• **Assignment**:
Pick up the passage on science courses in the General Education program after its final sentence and write the next part.

• **Supplied passage**:
···

This is the problem, and these are some of its roots. There are ideas which suggest solutions.
Laboratory work in the Natural Sciences courses would help. The "red book" called for it as a way to illustrate the precision and experiment which characterize the approach of many sciences. Most Gen Ed courses now try for this effect through demonstration sections and problem sets, notably inadequate tools. If the lab space could be made available laboratory work might improve all the lower-level Nat Sci courses which to not require it. This could happen only if the method were carefully though out. The endless lab writeup of the Physics 1 variety should be avoided, but a good lab would add some of the rigor which many scientists feel the program now lacks.
More radical is another solution, proposed by a high administrator. He suggests that the science concentrator's exemption from a lower-level Natural Science course be discontinued. He contends that if the scientists had to teach their own students in these courses, they would take a greater interest in them and in General Education as a whole.
Red Book Against Exemption
Historically, that exemption was put into the rules during Faculty debates on the program, and it represents a concession to win the support of the sciences for the program generally. There is no basis for the exemption in the "red book," which argues, contrarily:
It frequently happens that even the student who concentrates in a science is preoccupied with his specialty to such a degree that he fails to achieve a view of science as a whole and of the interrelationship of the special fields within it. A general education in science needs to be provided for the future scientist or technologist as well as for the general student. One could scarcely insist that all students of history or literature should learn some biology, for example, but that the prospective physicist or chemist need not do so.
The time argument enters in here, too, for the science concentrator already has many hours of lab in his first years, and would be pressed to fit another course in. One Physics concentrator derided the scheme, asking, "Why waste another course on science?"
David Owen, acting chairman of the Committee on General Education, objects to the revision on these grounds, and feels also that it would not achieve its intended effects. "Instead of entering Gen Ed courses with enthusiasm," he comments, "scientists might just make them more technical if science concentrators took them."

···

• **Data section**:

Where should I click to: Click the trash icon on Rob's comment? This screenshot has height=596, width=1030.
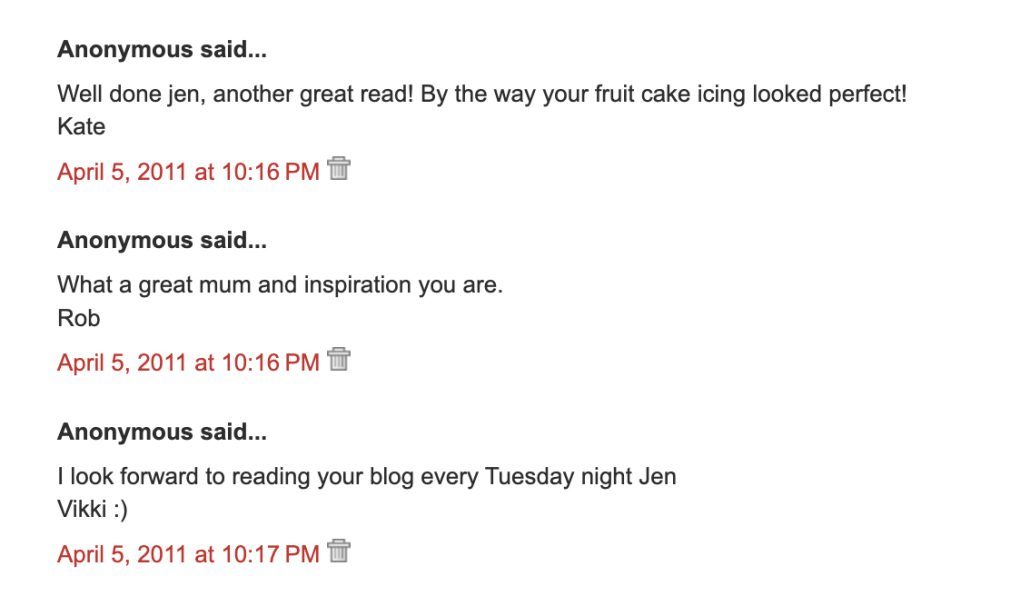click(x=339, y=360)
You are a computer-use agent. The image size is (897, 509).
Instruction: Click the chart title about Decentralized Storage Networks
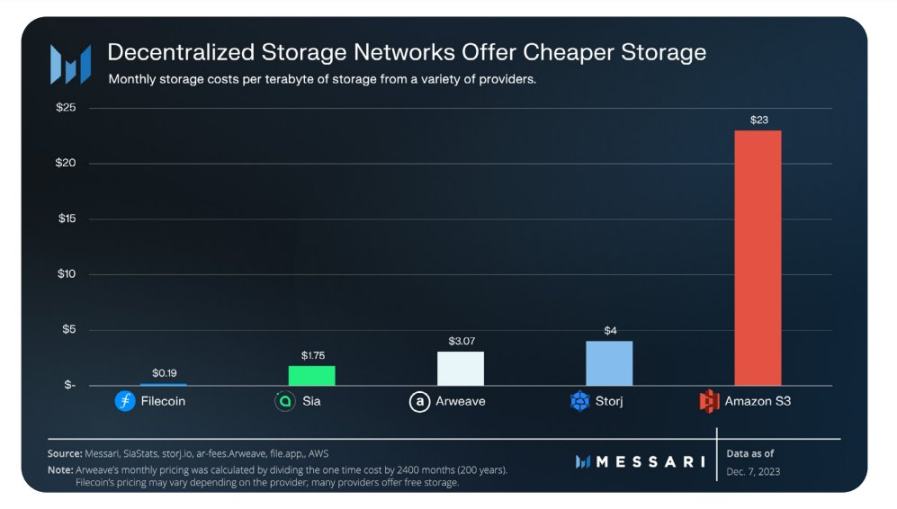(406, 52)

···

• **Response area**:
The significance of this proposal, aside from its practical difficulties, lies in the attitude it conveys. It suggests that the science departments huddle together to protect their own, and take a unified stand on questions dealing with General Education. The Committee has not found this reaction from other areas, where courses can always be arranged on an individual basis, and no defensively departmental attitudes appear.
The whole argument leaves unanswered a broader question--the whole problem of science instruction of the non-concentrator. Whether this is to be achieved through a Gen Ed course or courses, or by some other means, modern civilization requires a man to have an understanding of some of the greater problems of the sciences that may bring his destruction, and a satisfactory means of providing it in Harvard College must be found. The lower-level offering is now adequate, but impending retirements may threaten it soon. The upper-level courses are insufficient.
In 1951 Owen, then chairman of the Committee on General Education, wrote:
One of the critical tests of a successful general education program is that of an adequate course in the natural sciences. The difficulties appear to lie partly in the attitude of many scientists, who have been unable to interest themselves in the problem of teaching their subject to the non-scientist.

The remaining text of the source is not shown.